3. Are proposed ISL and ASL rates firm?
Account Services:
4. Provide the name, title, contact information and resume of the individual who would have direct daily account responsibility. If more than one person will be filling this role, please respond with complete information for all.
5. Describe the services provided by your account service team.
6. What is your account team service team’s average response time to client requests or questions?
Data and Reporting:
7. Describe the reports you will provide regarding the utilization associated with what you are proposing. Please indicate in your description if any of the reports would be provided at an additional cost over the fees associated with the programs.
8. Can you accept claims information directly from Florida Blue in order to determine any applicable stop loss recovery amounts?
Benefits & Claims
9. Are you willing to waive the actively at work provision?
10. Is there an early termination fee?
Renewal Planning & Additional Fees
11. Will your company be willing and/or able to provide the annual renewal for the programs you are proposing a minimum of 150 days prior to the renewal date?
12. Are there any additional fees for reporting? Please provide all reporting options/packages and their associated costs.
13. Are there any additional fees associated with providing the broker / client claims decrements for plan changes?

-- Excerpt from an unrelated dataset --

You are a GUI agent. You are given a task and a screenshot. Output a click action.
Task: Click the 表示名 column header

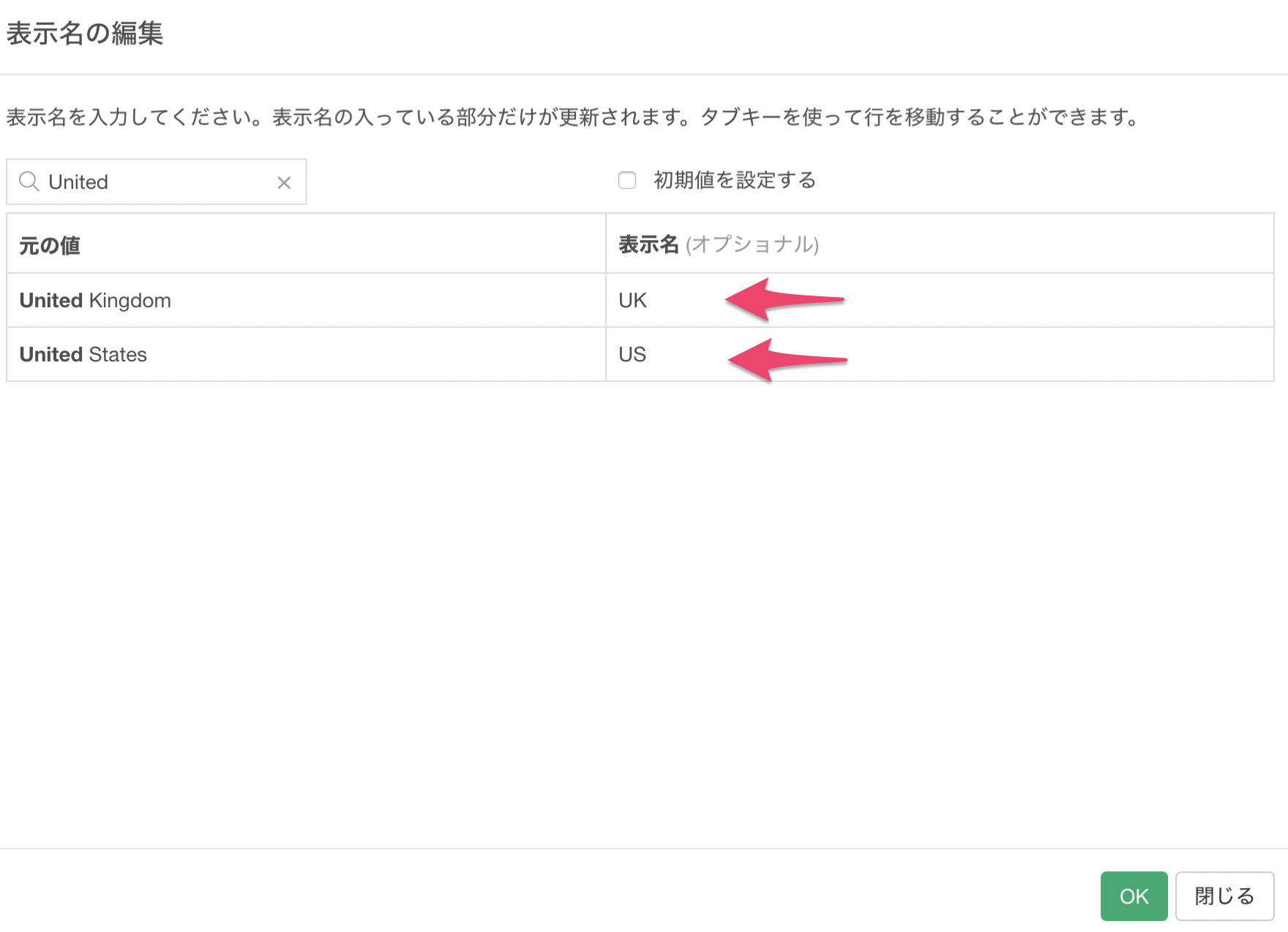[649, 244]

14. What is the length of any rate guarantees proposed for each employee benefits program you are proposing? Please be specific by program.
15. What additional services are available and the cost?
16. Describe any performance guarantee programs your company proposes. If your company has forfeited funds because of service problems in the last three years, please list the three largest forfeitures by dollar amount and include the agency name, agency address, contact person, the telephone number and email address where they may be reached.